Dataset entries
--------------------------------

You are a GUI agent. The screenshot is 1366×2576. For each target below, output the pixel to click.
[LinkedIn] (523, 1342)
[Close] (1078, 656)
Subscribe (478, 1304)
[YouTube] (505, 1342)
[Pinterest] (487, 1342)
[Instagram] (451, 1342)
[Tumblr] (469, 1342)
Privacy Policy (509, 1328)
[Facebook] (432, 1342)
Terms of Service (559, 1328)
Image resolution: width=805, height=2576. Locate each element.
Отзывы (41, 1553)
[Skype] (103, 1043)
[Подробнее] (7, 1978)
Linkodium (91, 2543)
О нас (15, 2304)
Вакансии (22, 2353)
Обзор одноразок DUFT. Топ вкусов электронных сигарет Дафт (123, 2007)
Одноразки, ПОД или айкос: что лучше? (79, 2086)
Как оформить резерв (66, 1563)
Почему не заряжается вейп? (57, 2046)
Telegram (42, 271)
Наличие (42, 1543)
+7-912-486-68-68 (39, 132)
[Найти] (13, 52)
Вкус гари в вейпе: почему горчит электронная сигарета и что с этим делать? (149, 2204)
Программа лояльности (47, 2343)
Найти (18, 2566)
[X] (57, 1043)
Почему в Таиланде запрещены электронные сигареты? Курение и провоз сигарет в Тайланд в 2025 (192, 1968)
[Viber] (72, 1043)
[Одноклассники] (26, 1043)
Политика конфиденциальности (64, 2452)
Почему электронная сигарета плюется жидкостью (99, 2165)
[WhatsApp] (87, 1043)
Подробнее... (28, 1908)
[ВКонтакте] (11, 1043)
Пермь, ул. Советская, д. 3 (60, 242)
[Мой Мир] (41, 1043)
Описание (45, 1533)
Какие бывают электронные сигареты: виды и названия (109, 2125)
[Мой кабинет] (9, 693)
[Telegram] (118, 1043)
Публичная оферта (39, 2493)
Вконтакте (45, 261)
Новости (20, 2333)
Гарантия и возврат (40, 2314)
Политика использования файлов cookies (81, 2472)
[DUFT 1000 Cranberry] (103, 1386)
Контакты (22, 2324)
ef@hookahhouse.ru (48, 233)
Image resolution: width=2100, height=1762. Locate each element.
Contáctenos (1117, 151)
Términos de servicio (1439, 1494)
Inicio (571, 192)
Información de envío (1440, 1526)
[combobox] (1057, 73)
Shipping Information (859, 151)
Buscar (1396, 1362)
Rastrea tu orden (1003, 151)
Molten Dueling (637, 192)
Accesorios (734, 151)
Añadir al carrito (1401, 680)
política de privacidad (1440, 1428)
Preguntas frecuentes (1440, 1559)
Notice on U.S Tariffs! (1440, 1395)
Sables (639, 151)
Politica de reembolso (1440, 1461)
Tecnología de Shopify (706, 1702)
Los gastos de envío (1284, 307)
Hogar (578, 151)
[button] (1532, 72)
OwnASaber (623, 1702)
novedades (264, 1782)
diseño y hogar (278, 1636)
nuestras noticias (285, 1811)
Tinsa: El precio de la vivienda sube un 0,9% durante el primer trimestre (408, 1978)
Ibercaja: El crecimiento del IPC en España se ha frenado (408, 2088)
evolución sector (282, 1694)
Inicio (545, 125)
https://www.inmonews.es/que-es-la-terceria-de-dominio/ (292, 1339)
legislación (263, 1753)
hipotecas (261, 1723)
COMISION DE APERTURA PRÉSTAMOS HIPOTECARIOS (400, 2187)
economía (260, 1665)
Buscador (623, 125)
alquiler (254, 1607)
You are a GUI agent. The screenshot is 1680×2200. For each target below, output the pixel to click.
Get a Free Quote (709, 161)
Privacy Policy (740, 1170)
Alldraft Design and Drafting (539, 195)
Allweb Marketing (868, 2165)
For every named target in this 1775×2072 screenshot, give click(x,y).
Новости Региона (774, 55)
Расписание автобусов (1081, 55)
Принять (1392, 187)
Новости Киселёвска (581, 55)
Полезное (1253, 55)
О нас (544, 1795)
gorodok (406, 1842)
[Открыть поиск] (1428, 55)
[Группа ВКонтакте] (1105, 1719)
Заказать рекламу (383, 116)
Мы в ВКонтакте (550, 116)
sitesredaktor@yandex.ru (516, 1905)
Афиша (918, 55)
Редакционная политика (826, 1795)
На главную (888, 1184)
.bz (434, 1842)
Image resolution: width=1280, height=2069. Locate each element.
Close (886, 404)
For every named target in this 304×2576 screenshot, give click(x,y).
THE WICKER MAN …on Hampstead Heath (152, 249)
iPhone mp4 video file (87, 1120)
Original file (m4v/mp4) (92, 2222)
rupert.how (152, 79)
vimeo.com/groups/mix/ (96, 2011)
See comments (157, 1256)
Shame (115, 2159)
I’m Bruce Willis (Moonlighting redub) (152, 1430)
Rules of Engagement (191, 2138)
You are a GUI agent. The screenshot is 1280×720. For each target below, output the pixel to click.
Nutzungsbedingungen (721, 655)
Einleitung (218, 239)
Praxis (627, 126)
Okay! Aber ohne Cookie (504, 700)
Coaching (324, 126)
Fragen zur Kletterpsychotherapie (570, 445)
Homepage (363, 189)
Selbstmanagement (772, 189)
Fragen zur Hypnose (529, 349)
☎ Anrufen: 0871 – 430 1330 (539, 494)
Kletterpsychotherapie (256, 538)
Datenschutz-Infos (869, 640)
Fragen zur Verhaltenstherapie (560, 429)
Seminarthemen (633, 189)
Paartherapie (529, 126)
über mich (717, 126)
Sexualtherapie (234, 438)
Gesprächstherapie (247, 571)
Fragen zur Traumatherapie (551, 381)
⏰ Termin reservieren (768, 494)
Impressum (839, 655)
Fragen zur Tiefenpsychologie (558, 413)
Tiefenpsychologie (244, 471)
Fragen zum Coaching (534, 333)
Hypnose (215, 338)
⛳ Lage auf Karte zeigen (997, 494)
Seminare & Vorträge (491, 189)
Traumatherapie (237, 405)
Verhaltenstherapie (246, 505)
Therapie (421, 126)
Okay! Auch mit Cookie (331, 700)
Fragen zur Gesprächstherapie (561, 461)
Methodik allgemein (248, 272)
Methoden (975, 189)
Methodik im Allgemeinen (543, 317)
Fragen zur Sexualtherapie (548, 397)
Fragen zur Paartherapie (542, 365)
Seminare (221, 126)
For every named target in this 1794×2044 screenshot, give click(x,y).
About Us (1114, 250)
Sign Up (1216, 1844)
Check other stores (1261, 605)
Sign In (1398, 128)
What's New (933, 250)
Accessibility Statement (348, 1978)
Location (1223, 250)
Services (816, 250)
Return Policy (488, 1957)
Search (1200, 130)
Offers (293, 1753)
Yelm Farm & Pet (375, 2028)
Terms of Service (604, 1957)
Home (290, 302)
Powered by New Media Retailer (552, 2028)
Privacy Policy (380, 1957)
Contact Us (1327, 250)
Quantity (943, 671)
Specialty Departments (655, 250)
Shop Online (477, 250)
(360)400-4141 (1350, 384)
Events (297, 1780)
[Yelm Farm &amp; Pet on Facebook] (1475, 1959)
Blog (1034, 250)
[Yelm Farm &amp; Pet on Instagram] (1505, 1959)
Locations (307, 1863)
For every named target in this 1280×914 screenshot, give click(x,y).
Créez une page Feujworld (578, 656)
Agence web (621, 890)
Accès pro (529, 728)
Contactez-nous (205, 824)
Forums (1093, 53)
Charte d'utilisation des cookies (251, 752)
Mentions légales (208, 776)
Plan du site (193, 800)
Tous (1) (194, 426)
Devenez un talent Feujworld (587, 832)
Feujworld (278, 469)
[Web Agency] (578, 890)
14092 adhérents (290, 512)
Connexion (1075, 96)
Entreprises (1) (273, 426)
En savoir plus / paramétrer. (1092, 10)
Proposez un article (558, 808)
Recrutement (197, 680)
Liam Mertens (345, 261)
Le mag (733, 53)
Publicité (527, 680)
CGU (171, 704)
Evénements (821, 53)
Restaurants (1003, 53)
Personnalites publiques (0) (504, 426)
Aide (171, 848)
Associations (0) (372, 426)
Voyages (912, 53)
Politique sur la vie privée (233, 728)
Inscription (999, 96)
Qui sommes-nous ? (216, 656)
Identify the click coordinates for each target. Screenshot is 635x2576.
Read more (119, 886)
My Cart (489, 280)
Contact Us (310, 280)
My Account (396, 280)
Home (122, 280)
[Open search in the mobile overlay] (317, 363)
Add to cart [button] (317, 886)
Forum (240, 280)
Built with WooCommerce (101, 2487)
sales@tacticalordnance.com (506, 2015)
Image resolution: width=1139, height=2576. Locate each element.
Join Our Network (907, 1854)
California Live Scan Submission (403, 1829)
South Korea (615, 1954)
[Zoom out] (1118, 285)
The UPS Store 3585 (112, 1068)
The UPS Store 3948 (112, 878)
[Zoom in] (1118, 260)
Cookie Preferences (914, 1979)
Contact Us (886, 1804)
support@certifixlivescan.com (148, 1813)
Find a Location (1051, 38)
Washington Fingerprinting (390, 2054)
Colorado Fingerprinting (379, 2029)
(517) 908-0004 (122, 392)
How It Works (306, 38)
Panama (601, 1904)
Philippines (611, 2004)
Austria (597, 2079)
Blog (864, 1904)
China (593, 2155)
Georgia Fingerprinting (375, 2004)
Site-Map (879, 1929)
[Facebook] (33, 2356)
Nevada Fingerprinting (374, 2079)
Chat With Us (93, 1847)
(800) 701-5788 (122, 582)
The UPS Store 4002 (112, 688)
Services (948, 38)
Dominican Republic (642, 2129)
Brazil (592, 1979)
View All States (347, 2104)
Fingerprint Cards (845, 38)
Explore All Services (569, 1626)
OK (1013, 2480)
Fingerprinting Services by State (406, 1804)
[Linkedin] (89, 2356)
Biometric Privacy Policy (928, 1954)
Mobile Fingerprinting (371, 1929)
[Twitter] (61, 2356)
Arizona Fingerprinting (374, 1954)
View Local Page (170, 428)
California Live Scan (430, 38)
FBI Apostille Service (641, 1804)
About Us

--------------------------------

**ABOUT THIS TASK**
Output only the lines from the top of the entries through the one holding "Preguntas frecuentes (1440, 1559)", copied exactly.

**OUTPUT BELOW**
You are a GUI agent. The screenshot is 1366×2576. For each target below, output the pixel to click.
[LinkedIn] (523, 1342)
[Close] (1078, 656)
Subscribe (478, 1304)
[YouTube] (505, 1342)
[Pinterest] (487, 1342)
[Instagram] (451, 1342)
[Tumblr] (469, 1342)
Privacy Policy (509, 1328)
[Facebook] (432, 1342)
Terms of Service (559, 1328)
Image resolution: width=805, height=2576. Locate each element.
Отзывы (41, 1553)
[Skype] (103, 1043)
[Подробнее] (7, 1978)
Linkodium (91, 2543)
О нас (15, 2304)
Вакансии (22, 2353)
Обзор одноразок DUFT. Топ вкусов электронных сигарет Дафт (123, 2007)
Одноразки, ПОД или айкос: что лучше? (79, 2086)
Как оформить резерв (66, 1563)
Почему не заряжается вейп? (57, 2046)
Telegram (42, 271)
Наличие (42, 1543)
+7-912-486-68-68 (39, 132)
[Найти] (13, 52)
Вкус гари в вейпе: почему горчит электронная сигарета и что с этим делать? (149, 2204)
Программа лояльности (47, 2343)
Найти (18, 2566)
[X] (57, 1043)
Почему в Таиланде запрещены электронные сигареты? Курение и провоз сигарет в Тайланд в 2025 (192, 1968)
[Viber] (72, 1043)
[Одноклассники] (26, 1043)
Политика конфиденциальности (64, 2452)
Почему электронная сигарета плюется жидкостью (99, 2165)
[WhatsApp] (87, 1043)
Подробнее... (28, 1908)
[ВКонтакте] (11, 1043)
Пермь, ул. Советская, д. 3 (60, 242)
[Мой Мир] (41, 1043)
Описание (45, 1533)
Какие бывают электронные сигареты: виды и названия (109, 2125)
[Мой кабинет] (9, 693)
[Telegram] (118, 1043)
Публичная оферта (39, 2493)
Вконтакте (45, 261)
Новости (20, 2333)
Гарантия и возврат (40, 2314)
Политика использования файлов cookies (81, 2472)
[DUFT 1000 Cranberry] (103, 1386)
Контакты (22, 2324)
ef@hookahhouse.ru (48, 233)
Image resolution: width=2100, height=1762. Locate each element.
Contáctenos (1117, 151)
Términos de servicio (1439, 1494)
Inicio (571, 192)
Información de envío (1440, 1526)
[combobox] (1057, 73)
Shipping Information (859, 151)
Buscar (1396, 1362)
Rastrea tu orden (1003, 151)
Molten Dueling (637, 192)
Accesorios (734, 151)
Añadir al carrito (1401, 680)
política de privacidad (1440, 1428)
Preguntas frecuentes (1440, 1559)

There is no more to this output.